If you want to lead a team, one of your biggest challenges is to communicate your mental model of the undertaking you want the team to pursue. Only if all the members of the team share a mental model which is adequate to the task at hand can they work together to produced the desired end.

In fact, I would go so far as to say that to call yourself competent at some skill is to say that you have acquired an adequate mental model of that skill.

Humility Is the Path to Competence


As the iron-buying story illustrates, it can be frustrating and humiliating to be confronted by a foreign mental model.
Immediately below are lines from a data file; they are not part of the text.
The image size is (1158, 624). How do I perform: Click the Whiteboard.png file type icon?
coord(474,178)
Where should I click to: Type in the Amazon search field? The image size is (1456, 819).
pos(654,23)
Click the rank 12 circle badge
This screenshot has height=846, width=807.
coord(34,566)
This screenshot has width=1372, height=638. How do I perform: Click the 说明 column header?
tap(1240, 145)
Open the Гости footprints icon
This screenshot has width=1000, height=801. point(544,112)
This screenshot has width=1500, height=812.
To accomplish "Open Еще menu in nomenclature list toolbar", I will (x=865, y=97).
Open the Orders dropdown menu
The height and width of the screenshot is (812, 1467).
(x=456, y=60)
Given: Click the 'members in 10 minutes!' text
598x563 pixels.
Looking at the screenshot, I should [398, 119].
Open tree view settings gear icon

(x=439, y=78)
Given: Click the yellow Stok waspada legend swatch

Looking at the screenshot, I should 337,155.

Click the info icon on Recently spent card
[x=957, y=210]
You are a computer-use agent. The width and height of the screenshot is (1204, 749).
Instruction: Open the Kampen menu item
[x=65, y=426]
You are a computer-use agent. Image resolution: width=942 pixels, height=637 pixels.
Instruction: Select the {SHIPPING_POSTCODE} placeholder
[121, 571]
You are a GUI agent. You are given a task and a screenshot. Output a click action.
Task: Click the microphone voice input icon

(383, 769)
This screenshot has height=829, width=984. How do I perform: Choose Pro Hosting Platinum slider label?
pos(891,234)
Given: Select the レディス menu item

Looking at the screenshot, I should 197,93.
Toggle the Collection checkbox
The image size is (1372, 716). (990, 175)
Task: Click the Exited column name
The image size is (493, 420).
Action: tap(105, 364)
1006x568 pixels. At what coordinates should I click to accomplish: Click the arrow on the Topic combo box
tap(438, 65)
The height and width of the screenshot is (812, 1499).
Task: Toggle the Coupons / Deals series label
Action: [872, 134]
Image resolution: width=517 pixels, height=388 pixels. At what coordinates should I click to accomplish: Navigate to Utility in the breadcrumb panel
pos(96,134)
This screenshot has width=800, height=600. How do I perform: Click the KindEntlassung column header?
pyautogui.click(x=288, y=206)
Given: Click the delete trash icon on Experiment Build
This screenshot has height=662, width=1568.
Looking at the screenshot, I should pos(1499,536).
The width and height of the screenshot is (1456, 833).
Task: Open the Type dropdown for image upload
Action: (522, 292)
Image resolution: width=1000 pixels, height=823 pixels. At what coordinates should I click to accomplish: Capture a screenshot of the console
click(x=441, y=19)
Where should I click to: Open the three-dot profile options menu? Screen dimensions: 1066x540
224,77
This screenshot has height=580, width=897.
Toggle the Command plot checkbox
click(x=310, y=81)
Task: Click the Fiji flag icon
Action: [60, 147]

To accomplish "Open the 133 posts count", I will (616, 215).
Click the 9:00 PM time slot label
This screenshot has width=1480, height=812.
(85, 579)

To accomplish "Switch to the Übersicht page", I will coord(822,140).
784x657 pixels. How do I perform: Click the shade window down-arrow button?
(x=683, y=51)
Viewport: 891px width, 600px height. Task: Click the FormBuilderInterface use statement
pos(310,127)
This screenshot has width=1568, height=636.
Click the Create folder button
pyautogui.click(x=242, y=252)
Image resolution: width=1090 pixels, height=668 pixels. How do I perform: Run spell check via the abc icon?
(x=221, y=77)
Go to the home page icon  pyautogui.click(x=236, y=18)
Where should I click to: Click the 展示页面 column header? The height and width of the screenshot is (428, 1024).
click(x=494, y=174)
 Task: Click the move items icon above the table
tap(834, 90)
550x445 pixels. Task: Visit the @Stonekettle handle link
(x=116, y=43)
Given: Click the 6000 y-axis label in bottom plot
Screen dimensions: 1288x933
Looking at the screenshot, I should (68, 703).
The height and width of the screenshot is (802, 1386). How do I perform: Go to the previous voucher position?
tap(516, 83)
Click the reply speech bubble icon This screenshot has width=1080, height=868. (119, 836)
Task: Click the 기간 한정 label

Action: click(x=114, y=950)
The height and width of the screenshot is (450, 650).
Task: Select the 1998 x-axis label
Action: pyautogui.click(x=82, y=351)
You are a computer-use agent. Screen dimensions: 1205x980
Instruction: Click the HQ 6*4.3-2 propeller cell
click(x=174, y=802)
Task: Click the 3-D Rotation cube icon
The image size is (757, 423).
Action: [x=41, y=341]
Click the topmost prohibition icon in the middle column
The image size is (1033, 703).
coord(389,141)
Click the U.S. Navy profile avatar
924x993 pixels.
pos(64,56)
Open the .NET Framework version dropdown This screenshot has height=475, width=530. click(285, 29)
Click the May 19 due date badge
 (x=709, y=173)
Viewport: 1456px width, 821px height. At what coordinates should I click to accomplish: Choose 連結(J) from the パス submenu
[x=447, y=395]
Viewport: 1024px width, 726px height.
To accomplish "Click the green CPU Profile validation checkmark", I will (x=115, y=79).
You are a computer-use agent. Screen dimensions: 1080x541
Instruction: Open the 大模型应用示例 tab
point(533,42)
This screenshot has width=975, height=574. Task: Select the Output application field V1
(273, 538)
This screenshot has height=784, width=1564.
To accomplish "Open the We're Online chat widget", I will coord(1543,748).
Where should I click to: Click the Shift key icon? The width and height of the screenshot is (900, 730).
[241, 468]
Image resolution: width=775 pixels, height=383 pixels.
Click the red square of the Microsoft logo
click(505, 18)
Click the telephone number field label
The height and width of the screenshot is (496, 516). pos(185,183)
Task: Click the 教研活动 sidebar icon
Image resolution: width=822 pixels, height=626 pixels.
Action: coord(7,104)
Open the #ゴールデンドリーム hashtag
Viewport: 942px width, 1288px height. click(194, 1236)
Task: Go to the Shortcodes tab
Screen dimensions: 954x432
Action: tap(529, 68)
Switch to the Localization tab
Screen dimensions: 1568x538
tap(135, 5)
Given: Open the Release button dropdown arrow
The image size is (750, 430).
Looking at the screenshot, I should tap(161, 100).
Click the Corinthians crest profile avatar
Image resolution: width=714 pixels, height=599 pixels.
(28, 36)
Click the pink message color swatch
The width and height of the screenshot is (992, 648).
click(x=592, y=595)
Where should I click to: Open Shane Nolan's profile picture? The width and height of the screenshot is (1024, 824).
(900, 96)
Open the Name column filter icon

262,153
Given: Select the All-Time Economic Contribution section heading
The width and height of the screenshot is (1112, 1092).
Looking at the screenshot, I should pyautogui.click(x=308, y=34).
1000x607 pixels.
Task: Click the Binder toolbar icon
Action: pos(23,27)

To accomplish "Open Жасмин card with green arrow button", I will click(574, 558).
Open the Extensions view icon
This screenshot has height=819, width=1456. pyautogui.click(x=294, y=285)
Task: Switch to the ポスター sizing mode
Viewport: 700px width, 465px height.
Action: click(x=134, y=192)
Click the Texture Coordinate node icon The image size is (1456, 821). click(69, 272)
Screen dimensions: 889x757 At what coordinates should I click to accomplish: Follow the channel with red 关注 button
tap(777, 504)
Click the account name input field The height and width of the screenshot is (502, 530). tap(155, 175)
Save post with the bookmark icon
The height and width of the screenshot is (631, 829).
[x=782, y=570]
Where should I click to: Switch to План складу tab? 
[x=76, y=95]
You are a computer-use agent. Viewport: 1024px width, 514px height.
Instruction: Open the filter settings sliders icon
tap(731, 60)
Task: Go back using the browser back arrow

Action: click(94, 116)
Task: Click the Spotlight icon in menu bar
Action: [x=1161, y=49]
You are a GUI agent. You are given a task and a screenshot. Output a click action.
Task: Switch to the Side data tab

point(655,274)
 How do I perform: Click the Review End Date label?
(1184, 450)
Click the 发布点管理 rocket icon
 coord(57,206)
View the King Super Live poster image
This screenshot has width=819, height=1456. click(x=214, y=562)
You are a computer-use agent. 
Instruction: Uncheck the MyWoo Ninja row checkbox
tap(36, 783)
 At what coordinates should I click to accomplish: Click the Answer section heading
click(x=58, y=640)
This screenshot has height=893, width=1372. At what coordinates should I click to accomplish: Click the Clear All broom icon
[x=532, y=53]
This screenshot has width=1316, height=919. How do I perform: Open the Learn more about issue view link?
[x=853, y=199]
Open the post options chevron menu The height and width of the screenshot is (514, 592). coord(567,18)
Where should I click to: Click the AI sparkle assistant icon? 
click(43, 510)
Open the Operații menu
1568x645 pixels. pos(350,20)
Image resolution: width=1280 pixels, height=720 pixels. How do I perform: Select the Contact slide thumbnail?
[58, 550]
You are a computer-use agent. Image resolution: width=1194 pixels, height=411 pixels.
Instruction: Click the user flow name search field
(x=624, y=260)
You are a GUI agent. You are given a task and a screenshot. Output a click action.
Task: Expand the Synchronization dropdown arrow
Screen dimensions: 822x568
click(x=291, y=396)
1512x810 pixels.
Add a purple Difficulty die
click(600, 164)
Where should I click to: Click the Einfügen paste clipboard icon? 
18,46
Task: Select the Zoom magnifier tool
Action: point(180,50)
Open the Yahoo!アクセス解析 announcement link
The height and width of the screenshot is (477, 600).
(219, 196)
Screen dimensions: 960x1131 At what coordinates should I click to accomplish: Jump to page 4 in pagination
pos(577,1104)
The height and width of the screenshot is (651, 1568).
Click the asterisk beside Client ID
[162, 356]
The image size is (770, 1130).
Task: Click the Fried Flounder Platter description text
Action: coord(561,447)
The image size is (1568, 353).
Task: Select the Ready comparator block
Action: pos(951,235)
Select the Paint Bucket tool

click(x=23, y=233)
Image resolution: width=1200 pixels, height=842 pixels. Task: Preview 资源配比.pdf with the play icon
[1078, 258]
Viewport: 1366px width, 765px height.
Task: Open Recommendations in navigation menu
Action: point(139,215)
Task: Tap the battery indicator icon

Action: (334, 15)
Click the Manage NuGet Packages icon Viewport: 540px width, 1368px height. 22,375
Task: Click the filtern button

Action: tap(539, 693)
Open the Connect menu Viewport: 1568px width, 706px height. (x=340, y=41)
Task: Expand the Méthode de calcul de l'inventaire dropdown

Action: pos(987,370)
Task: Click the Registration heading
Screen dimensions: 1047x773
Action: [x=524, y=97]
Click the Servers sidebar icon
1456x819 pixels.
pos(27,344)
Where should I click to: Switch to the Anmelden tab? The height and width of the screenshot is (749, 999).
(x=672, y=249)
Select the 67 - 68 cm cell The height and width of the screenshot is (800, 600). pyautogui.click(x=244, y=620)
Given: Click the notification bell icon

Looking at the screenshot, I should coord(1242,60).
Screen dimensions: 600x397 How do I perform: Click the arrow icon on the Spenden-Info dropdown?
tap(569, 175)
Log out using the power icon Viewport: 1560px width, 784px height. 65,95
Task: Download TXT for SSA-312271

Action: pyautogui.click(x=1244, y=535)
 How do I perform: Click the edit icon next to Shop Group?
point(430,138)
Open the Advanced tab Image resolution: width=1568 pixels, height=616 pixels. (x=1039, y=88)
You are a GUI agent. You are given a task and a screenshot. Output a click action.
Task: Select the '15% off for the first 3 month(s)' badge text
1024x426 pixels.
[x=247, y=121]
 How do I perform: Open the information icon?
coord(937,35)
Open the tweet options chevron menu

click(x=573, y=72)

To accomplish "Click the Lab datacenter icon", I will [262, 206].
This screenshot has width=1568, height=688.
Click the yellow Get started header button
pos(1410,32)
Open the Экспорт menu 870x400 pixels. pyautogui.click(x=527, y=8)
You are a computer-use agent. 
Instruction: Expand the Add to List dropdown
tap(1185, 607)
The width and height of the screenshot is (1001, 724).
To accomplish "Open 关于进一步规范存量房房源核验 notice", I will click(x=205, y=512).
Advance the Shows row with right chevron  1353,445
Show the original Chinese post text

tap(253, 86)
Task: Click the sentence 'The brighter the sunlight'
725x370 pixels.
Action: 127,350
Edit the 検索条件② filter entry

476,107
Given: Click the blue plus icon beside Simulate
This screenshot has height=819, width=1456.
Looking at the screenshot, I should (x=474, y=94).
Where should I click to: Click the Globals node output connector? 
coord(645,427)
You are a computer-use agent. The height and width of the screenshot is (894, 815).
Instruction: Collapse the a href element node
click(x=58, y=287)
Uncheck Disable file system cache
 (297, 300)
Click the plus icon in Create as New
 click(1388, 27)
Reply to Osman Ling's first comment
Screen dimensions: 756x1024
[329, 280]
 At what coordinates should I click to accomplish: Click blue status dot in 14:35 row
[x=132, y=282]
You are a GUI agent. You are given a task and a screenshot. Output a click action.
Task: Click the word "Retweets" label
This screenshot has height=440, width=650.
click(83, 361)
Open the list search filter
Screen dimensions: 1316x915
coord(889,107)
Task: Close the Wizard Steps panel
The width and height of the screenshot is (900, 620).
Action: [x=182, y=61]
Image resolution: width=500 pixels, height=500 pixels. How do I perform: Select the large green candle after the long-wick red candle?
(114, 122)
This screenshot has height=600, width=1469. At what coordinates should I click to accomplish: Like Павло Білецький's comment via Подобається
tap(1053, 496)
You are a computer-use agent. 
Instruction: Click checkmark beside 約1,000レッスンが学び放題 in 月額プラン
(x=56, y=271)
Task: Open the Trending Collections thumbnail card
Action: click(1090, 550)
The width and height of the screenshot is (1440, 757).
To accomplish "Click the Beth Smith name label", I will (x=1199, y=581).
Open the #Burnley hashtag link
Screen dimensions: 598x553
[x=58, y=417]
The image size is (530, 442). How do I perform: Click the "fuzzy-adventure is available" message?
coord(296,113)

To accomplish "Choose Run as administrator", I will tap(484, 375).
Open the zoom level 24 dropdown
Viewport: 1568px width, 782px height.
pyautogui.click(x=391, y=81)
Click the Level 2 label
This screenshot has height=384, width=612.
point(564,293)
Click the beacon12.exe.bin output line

We are comfortable considering ourselves to be competent adults, knowing how to do things in the world, and being confronted with our own incompetence in the face of an unknown mental model can be painful.

This often leads us to disparage the people that have that mental model. For example, I’ve seen tech teams and sales teams run each other down behind their backs, each side thinking that what they do is complex and valuable, and what the other does is simple or over-valued. The fact is that each has invested a lot into understanding a complex mental model that underlies their respective competence, and it is easier to run down the other’s mental model than to accept their own lack of competence in the other’s domain.

My experience is that if I’m not getting the results I want, or if I’m having trouble communicating with someone else, the challenge is to discover the right mental model to make me competent at that task. The necessary ingredient, sometimes hard to practice, is the humility to abandon the comfortable mental model I’ve already mastered to be able to absorb the new mental model at which I am just a clueless newbie. Only by accepting my incompetence can I find the road to competence.